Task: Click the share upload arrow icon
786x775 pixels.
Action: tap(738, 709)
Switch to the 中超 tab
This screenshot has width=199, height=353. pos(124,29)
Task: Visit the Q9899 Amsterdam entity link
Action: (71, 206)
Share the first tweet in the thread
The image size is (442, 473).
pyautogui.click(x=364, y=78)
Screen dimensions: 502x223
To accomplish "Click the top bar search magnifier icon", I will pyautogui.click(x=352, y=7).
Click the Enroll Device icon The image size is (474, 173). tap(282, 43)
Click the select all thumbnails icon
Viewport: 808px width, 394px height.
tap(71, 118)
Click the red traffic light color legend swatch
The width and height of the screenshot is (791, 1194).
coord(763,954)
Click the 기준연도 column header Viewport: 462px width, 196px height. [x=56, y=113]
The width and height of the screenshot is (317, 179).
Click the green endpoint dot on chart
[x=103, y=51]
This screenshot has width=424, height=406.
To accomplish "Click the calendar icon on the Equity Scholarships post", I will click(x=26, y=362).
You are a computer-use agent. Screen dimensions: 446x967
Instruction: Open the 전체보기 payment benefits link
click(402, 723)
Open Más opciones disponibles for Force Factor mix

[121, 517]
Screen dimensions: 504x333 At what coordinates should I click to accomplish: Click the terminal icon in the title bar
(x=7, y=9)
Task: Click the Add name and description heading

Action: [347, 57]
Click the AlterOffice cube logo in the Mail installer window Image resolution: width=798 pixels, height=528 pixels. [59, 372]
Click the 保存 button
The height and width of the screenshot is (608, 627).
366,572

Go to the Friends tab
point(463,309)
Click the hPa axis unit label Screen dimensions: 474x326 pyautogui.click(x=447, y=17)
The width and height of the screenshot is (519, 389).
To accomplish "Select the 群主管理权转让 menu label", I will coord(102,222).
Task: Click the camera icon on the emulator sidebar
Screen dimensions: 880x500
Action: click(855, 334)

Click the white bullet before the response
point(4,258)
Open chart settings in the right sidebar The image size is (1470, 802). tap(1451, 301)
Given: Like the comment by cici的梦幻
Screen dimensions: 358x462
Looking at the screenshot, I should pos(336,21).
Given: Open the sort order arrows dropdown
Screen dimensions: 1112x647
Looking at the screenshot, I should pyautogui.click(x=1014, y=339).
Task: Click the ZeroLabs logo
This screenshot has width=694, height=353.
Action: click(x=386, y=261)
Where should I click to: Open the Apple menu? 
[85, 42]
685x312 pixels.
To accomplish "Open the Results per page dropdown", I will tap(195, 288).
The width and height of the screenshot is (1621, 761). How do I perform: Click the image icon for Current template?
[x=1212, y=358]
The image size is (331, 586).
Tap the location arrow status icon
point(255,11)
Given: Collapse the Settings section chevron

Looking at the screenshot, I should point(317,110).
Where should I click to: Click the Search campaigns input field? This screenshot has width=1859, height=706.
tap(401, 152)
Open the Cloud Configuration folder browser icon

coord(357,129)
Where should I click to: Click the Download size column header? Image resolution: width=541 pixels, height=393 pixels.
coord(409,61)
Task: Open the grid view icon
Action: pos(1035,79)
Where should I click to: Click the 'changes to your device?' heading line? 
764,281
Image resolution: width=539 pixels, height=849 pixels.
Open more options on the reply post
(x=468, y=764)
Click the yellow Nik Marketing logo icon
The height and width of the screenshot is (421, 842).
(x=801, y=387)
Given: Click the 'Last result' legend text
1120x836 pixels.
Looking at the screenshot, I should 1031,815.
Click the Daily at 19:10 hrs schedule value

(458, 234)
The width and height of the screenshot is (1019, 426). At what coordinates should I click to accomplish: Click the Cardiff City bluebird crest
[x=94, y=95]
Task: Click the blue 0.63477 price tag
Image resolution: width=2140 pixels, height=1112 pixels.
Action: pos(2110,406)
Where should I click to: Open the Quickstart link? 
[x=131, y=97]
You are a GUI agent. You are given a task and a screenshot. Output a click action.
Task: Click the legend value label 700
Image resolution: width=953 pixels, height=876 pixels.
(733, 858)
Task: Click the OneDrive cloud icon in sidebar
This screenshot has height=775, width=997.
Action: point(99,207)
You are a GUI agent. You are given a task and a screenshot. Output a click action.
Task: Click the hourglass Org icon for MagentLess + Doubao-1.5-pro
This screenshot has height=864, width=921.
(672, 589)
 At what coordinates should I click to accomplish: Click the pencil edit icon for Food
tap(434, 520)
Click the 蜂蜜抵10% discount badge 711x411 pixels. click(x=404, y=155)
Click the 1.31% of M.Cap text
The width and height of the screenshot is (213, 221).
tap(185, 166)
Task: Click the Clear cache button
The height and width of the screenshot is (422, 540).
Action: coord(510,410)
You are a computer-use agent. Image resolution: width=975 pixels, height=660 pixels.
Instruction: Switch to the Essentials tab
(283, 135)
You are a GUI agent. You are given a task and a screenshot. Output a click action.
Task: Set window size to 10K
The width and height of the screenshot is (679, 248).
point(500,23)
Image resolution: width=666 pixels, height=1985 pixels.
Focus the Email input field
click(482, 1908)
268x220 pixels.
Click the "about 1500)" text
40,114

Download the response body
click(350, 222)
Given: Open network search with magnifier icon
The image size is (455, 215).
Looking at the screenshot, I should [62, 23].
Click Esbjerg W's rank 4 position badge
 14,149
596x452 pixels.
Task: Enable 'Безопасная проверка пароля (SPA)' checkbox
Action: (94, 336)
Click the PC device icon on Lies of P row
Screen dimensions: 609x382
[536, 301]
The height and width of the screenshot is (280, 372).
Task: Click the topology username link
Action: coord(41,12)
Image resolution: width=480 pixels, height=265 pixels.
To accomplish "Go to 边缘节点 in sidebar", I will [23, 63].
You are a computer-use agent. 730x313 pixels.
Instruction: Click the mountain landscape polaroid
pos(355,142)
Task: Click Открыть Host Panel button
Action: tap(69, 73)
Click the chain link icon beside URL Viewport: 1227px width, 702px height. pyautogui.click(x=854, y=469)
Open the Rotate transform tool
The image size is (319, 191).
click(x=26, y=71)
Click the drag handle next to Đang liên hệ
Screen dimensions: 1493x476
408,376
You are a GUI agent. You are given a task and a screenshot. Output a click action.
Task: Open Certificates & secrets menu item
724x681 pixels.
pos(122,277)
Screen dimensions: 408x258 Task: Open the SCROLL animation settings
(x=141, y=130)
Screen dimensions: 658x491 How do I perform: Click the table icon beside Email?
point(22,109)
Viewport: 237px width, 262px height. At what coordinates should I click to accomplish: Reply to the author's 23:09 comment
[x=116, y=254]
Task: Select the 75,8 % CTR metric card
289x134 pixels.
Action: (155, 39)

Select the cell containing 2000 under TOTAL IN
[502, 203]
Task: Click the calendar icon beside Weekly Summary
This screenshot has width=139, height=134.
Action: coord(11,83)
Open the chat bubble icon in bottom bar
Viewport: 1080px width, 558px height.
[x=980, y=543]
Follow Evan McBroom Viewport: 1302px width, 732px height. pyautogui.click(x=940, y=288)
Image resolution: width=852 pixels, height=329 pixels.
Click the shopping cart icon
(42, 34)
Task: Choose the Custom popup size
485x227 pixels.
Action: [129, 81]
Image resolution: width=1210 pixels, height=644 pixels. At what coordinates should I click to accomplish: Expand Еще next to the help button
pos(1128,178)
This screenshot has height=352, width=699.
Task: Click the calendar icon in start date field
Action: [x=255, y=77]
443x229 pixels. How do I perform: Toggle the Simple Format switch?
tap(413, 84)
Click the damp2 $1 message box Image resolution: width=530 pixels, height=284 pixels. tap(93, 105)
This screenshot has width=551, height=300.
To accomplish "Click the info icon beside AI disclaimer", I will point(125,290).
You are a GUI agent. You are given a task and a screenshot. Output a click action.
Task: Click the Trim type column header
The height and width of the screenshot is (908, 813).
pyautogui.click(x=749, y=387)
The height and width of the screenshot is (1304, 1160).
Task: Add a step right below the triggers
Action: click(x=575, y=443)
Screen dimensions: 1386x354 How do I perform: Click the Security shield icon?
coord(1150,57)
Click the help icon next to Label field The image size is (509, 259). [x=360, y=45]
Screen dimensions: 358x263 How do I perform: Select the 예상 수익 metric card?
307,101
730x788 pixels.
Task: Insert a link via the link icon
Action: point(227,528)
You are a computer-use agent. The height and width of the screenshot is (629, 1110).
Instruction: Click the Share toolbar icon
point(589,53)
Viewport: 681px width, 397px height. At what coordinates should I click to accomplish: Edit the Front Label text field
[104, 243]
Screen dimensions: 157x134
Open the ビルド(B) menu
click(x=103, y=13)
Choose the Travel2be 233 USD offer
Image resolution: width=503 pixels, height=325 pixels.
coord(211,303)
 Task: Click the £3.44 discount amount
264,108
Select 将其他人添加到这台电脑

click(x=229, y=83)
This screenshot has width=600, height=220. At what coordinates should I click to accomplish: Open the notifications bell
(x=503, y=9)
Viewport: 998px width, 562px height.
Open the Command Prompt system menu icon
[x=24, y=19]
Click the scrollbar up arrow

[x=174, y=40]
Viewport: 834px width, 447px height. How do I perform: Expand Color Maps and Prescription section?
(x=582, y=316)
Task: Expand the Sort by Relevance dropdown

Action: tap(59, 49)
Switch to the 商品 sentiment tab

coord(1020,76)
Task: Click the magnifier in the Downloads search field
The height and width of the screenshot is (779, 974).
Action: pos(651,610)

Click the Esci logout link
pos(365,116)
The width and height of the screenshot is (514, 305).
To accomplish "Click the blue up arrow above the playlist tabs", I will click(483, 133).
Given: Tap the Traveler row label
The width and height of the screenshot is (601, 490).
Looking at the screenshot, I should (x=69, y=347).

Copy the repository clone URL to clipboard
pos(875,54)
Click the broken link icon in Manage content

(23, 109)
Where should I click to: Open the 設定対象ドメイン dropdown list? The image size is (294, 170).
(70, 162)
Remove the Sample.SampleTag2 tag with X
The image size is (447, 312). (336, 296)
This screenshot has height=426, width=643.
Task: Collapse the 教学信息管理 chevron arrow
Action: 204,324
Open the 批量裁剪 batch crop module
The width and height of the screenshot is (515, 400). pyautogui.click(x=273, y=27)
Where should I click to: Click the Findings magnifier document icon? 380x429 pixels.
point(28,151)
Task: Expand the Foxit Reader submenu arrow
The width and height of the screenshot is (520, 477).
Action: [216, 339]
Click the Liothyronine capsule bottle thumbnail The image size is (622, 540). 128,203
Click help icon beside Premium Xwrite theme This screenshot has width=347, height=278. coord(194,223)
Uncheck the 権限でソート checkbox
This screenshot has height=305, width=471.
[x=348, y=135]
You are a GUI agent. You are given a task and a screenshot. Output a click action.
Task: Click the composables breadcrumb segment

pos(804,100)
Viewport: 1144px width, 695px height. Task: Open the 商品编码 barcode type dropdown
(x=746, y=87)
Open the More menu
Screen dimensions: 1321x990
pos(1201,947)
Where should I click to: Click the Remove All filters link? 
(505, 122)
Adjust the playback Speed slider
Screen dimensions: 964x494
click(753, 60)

Description of the task → The line with "Click the 保存 button" is the last to include; transcribe exactly every line from the top of the material above down to it.

Completed exercise →
Task: Click the share upload arrow icon
786x775 pixels.
Action: tap(738, 709)
Switch to the 中超 tab
This screenshot has width=199, height=353. pos(124,29)
Task: Visit the Q9899 Amsterdam entity link
Action: (71, 206)
Share the first tweet in the thread
The image size is (442, 473).
pyautogui.click(x=364, y=78)
Screen dimensions: 502x223
To accomplish "Click the top bar search magnifier icon", I will pyautogui.click(x=352, y=7).
Click the Enroll Device icon The image size is (474, 173). tap(282, 43)
Click the select all thumbnails icon
Viewport: 808px width, 394px height.
tap(71, 118)
Click the red traffic light color legend swatch
The width and height of the screenshot is (791, 1194).
coord(763,954)
Click the 기준연도 column header Viewport: 462px width, 196px height. [x=56, y=113]
The width and height of the screenshot is (317, 179).
Click the green endpoint dot on chart
[x=103, y=51]
This screenshot has width=424, height=406.
To accomplish "Click the calendar icon on the Equity Scholarships post", I will click(x=26, y=362).
You are a computer-use agent. Screen dimensions: 446x967
Instruction: Open the 전체보기 payment benefits link
click(402, 723)
Open Más opciones disponibles for Force Factor mix

[121, 517]
Screen dimensions: 504x333 At what coordinates should I click to accomplish: Click the terminal icon in the title bar
(x=7, y=9)
Task: Click the Add name and description heading

Action: [347, 57]
Click the AlterOffice cube logo in the Mail installer window Image resolution: width=798 pixels, height=528 pixels. [59, 372]
Click the 保存 button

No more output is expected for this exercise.